In the coming weeks, you’ll hear from me about ways that we can show up for Crystal and similarly situated criminalized survivors. Here are four ways we’ve come up with (and we’re so open to hearing more):

  1. Send Crystal a Letter.  I’ll host a letter-writing event the evening of  Friday, March 2, 2018 for Crystal where we can break bread and pen some love letters. Please save the date. Logistics to follow! If you can’t make it but still want to send a letter, shoot me an email at and I’ll send instructions.

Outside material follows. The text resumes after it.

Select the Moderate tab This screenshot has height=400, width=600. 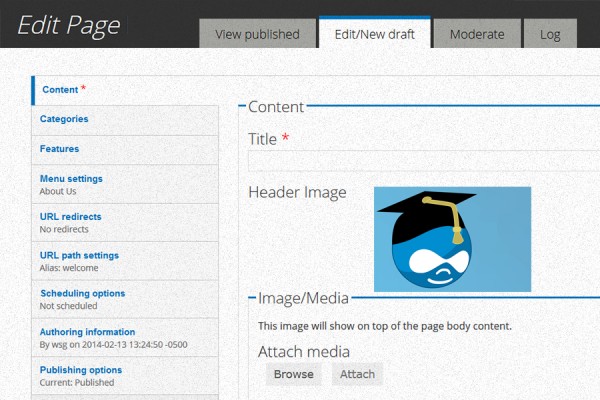[477, 34]
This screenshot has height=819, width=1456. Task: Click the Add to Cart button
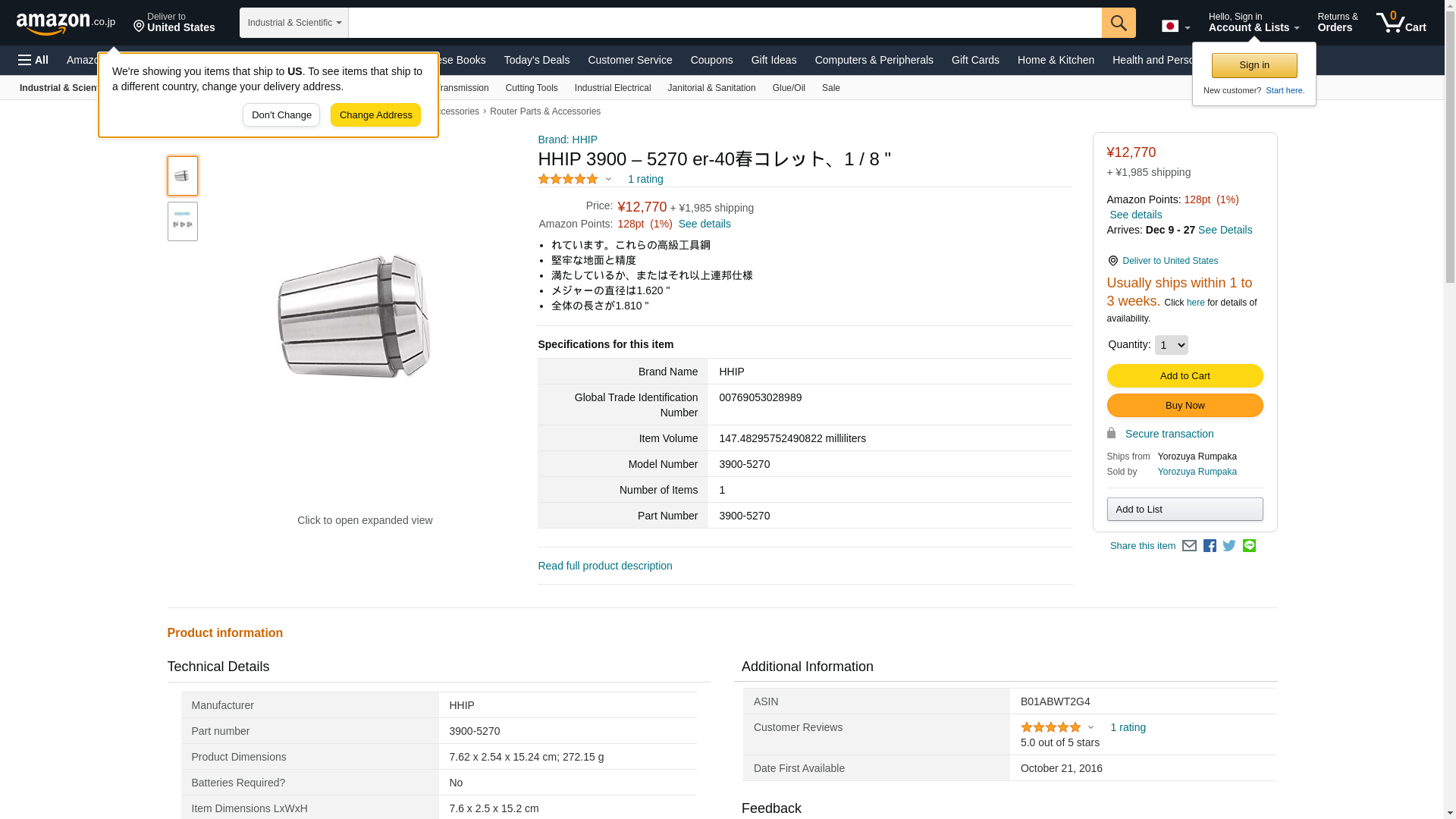pyautogui.click(x=1185, y=376)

  2. Donate your miles - Indigo and I are determined to visit Crystal in March. We have not had a chance to meet in-person yet, and she awaits our visit. It is critical that Crystal’s voice is included in Sprint, and we hope to get there soon without spending the money we fundraised for filming and compensating our artists. Thus, we are requesting donated miles through United, Southwest, Delta, or Virigin to get us there on March 17 & March 18. If you or someone you know has miles to spare from any of these airlines, please let us know ASAP with an email to

  3. Legal Representation - Crystal is incarcerated in North Carolina and in need of legal representation for her case. If you have any leads on criminal defense attorneys in the area who may be sympathetic to this case, please refer to

  4. Funding - Any donations made today (2/14) and thereafter to Sprint’s GoFundme page will be directed towards Crystal’s commissary and/or legal fees.

Last time I checked, our community helped us raise $5,000 in just one month to make this project happen, and filming is now underway thanks to y’all! I have every confidence that together, with love in our hearts, we can get shit done. If Sprint is a movement, it is an anti-criminalization movement. It is a healing movement. It is a loving movement. It is a movement of individuals who see art as a vehicle for creating the realities our communities deserve.

This is #WhyWeSprint

This Valentine’s Day, please accept my deep appreciation for all the love you’ve shown us in this work, and for your continued support as we fight and love hard together. Let’s get Crystal home.